Based on class formation and an allocation model, the three
criteria needed to determine the best alternative for warehouse
storage location assignment may be reached, namely: the
required space, the order picking distance and the total operation cost (include just the required space cost and the order
picking cost). Other criteria will be mentioned in Section 3.
Moreover, due its features, the Promethee method was
chosen to evaluate the alternatives by each criterion in order
to reach the best alternative as per the DM’s preferences. The
procedures of this method, in the order to be followed, are
given below.
2.1 Promethee method
The Promethee method is a relatively simple ranking method in
conception and application compared with other methods for
multicriteria analysis. It is well adapted for problems where a
finite number of alternatives are to be ranked considering
several, sometimes conflicting, criteria [23]. The method has
two phases: the construction of an outranking relation (aggregating information about the alternatives and about the criteria)

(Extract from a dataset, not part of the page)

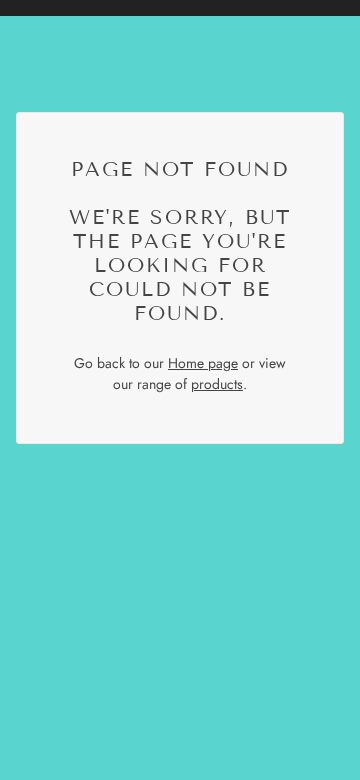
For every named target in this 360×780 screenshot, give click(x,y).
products (217, 384)
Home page (203, 363)
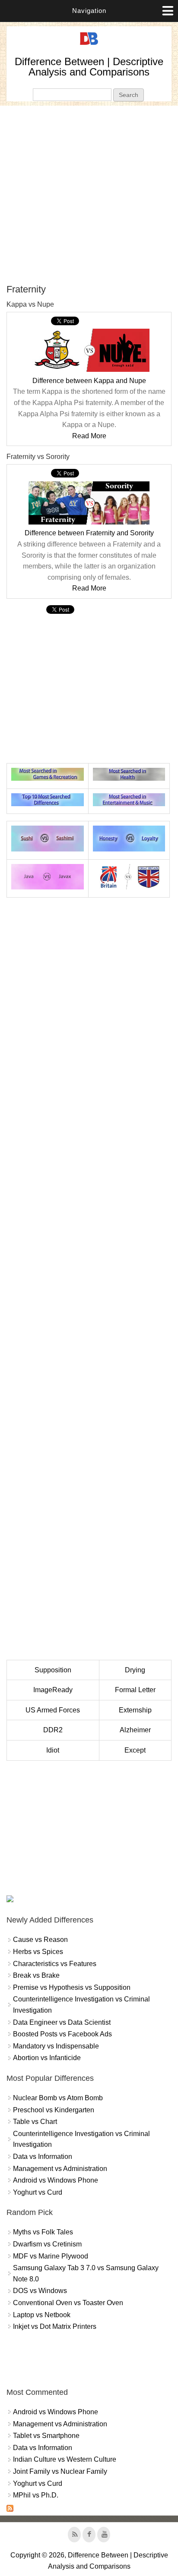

and the exploitation of that relation for decision aid [24].
The additional information requested to run Promethee is
particularly clear and easy for both the analysts and the DMs
to understand. It consists of [25] information between the
criteria and information within each criterion. This approach
does not provide specific guidelines for determining these
weights but assumes that the DM is able to weigh the criteria
appropriately, at least when the number of criteria is not too
large [26]. The weights must be normalized, given j the
number of criteria, where j = {1, 2, 3,…,k} and w j is the
weight of criterion j, since ∑ kj = 1w j =1.
The ranking of alternatives is carried out by pairwise
comparison of the alternatives for each criterion. The
comparison is measured using a predefined preference
function [27]. The preference is expressed by a number in
the interval [0, 1] (0 for no preference or indifference to 1 for
strict preference). The function relating the difference in performance to preference is called the generalized criterion and
is determined by the DM [23].
In order to facilitate the selection of a specific preference
function, Vincke and Brans in 1985 proposed six basic types:
(1) usual criterion, (2) U-shape criterion, (3) V-shape criterion,
(4) level criterion, (5) V-shape with indifference criterion, and
(6) Gaussian criterion. So, for each criterion, the preference
function P j (.) translates the difference between the evaluations obtained by two alternatives [28].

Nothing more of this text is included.